Introduction to Convolutional Neural Networks (CNNs)¶

A Convolutional Neural Network (CNN) is a specialized type of artificial neural network designed to process and analyze visual data like images and videos. It is structured to automatically and adaptively learn spatial hierarchies of features through multiple layers. CNNs are widely used in tasks such as image classification, object detection, and facial recognition.

How a CNN Processes an Image¶

An image is essentially a matrix of numbers. For a grayscale image, each pixel holds a single value representing intensity. For a color image, each pixel has three values representing the intensities of red, green, and blue. A 100x100 color image would be represented as a 100x100x3 array, totaling 30,000 numbers.

Convolution Layer¶

The convolution layer is the first layer that processes the image. It uses filters (also called kernels), which are small matrices (e.g., 3x3 or 5x5) that slide across the image. This sliding process is known as convolution. At each position, the filter performs element-wise multiplication with the part of the image it overlaps and sums the result to produce a single number. This process captures specific patterns like edges or corners. Each filter learns to detect a different feature. The result is a feature map that highlights the presence and location of the learned feature in the input image.

Activation Layer (ReLU)¶

After the convolution operation, the feature map passes through an activation function, typically ReLU (Rectified Linear Unit). ReLU replaces all negative values with zero and keeps the positive ones unchanged. This introduces non-linearity, enabling the network to learn more complex patterns.

Pooling Layer¶

Pooling layers reduce the spatial dimensions (height and width) of the feature maps. The most common method is max pooling, where a small window (e.g., 2x2) slides over the feature map and outputs the maximum value within that window. Pooling helps in reducing the number of parameters, speeding up computation, and making the model more robust to slight variations in the input.

Repeating Layers¶

The combination of convolution, activation, and pooling layers is often repeated several times. Each repetition allows the network to learn increasingly abstract features.
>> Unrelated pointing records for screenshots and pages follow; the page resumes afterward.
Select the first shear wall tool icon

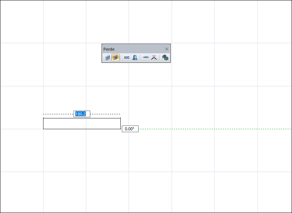(x=108, y=57)
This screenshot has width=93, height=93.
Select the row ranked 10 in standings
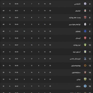pyautogui.click(x=47, y=45)
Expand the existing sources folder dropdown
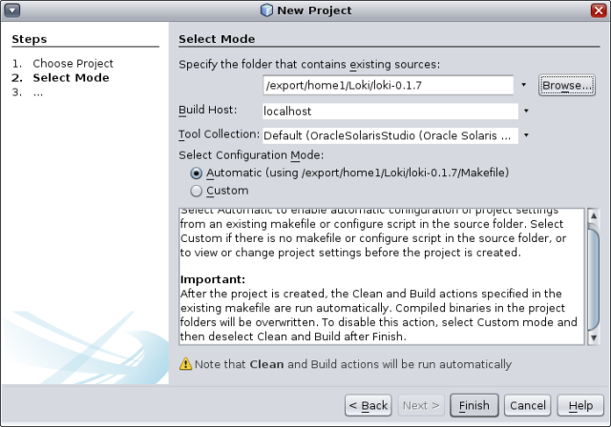611x427 pixels. [524, 85]
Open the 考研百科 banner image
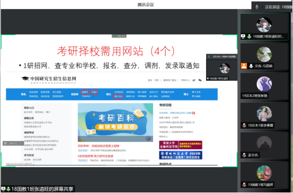This screenshot has width=293, height=193. coord(116,123)
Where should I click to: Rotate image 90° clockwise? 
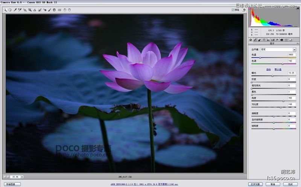tap(69, 10)
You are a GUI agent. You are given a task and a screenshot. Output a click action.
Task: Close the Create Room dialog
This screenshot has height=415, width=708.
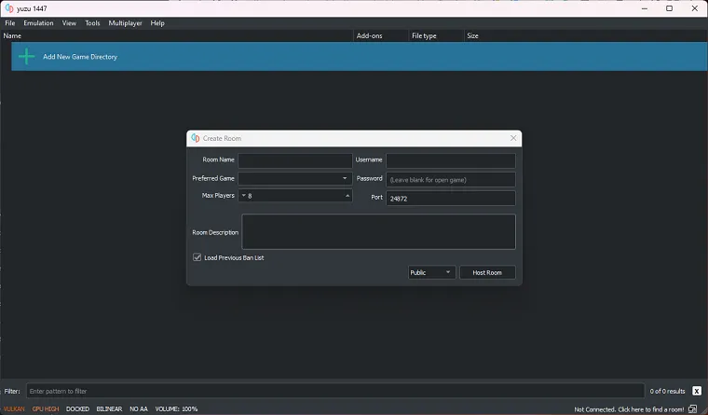coord(512,138)
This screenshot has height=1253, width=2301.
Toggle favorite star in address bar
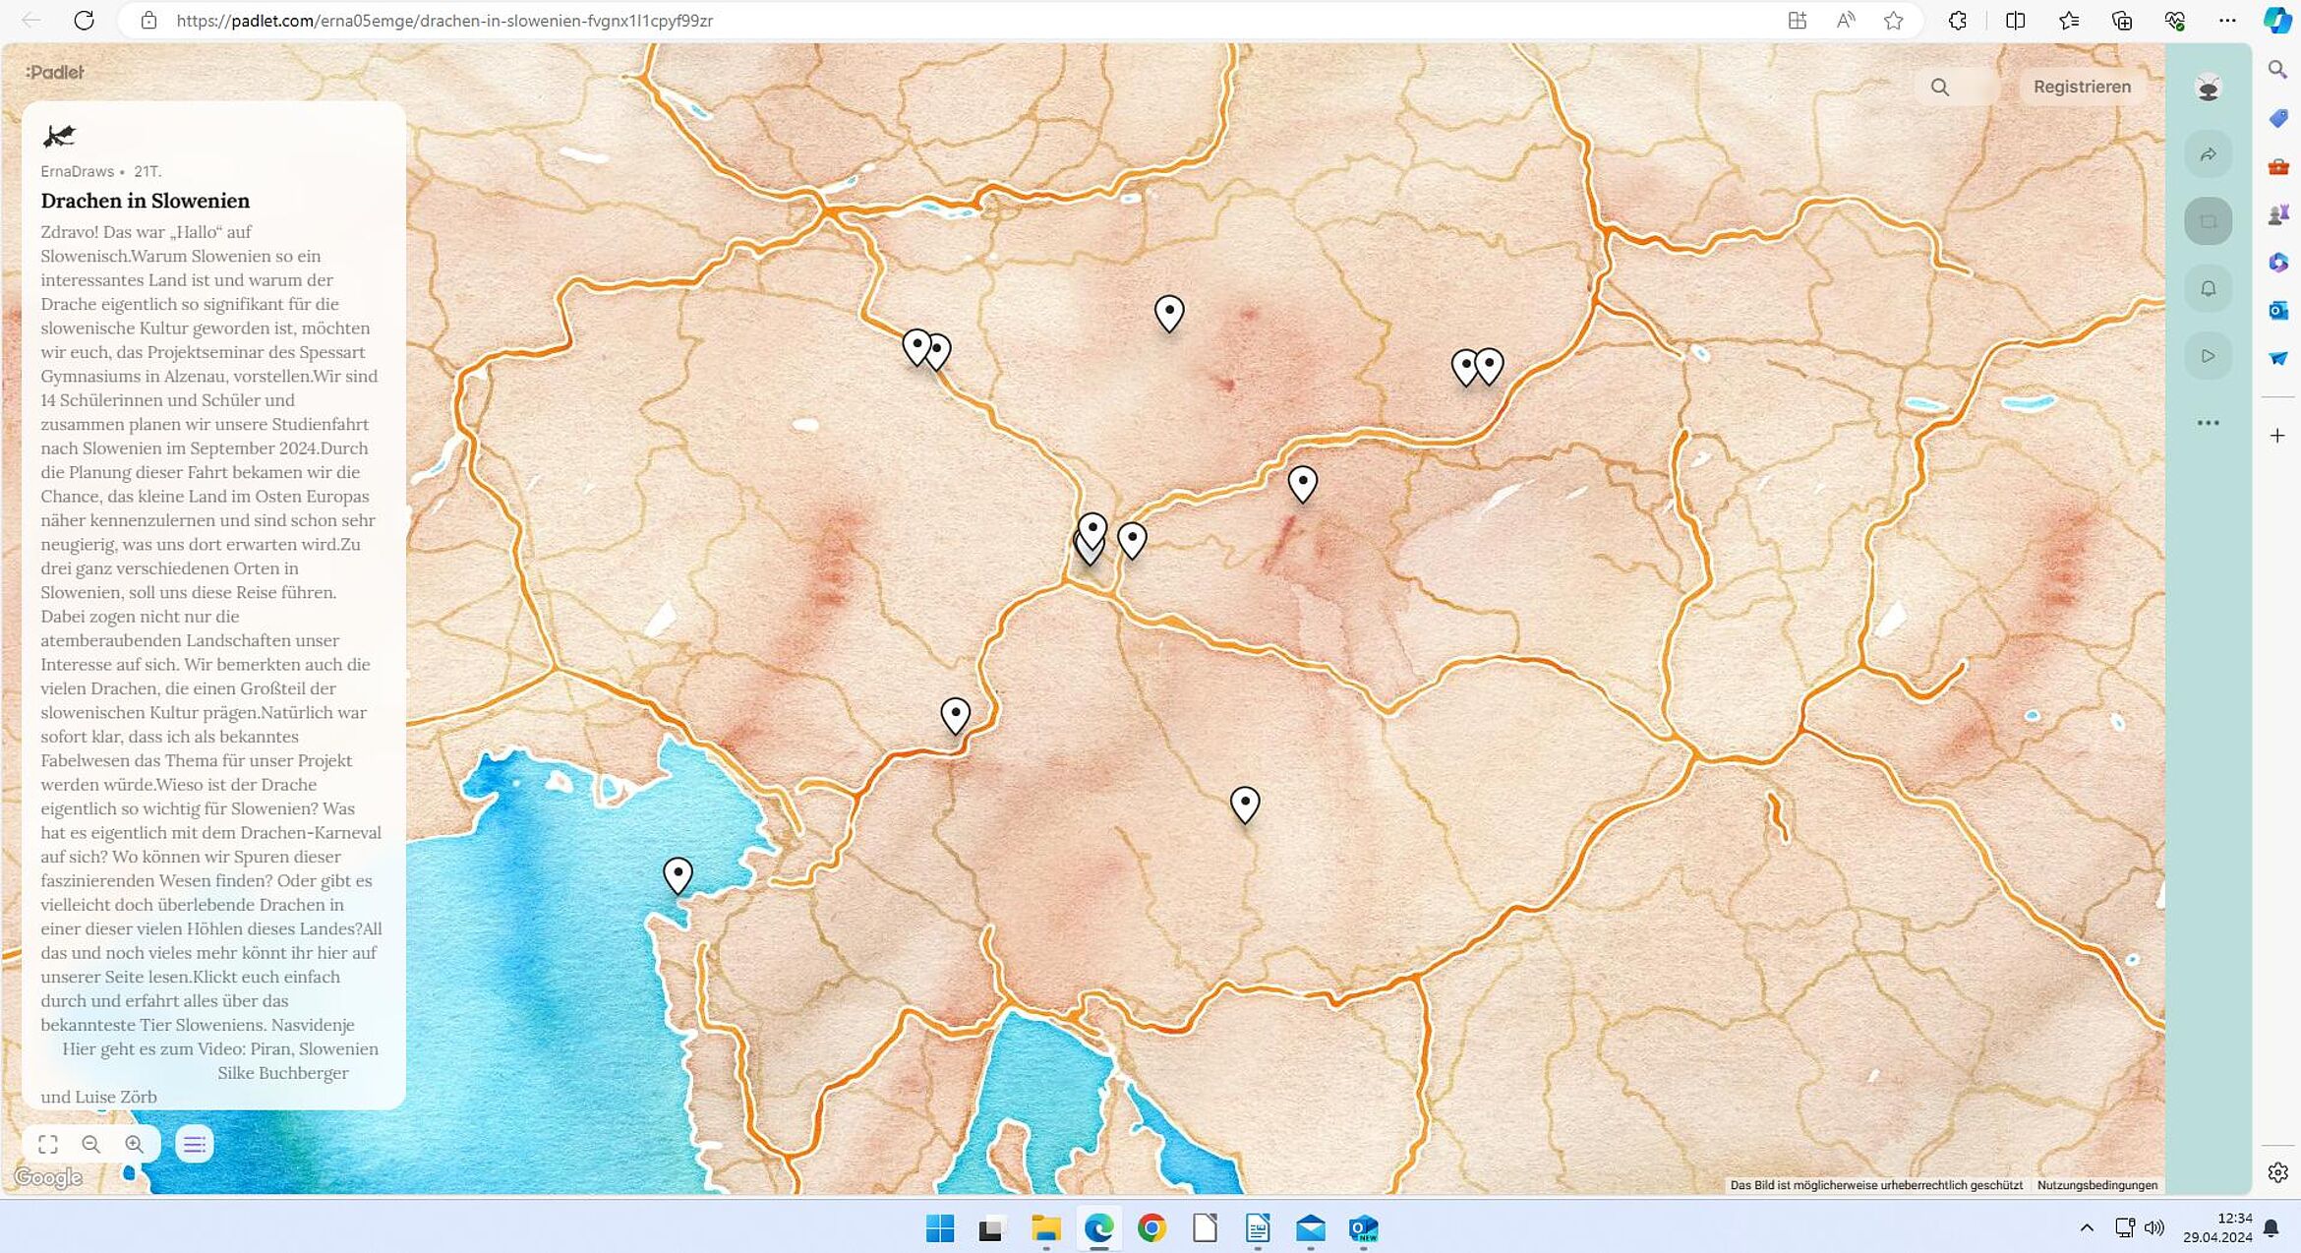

Initial layers might detect lines or edges, intermediate layers recognize parts of objects, and deeper layers understand complex concepts like faces or animals.

Flattening¶

Once enough features are extracted and the spatial dimensions are sufficiently reduced, the multi-dimensional data is flattened into a one-dimensional vector. This step prepares the data for the fully connected layers, where each value becomes an input node.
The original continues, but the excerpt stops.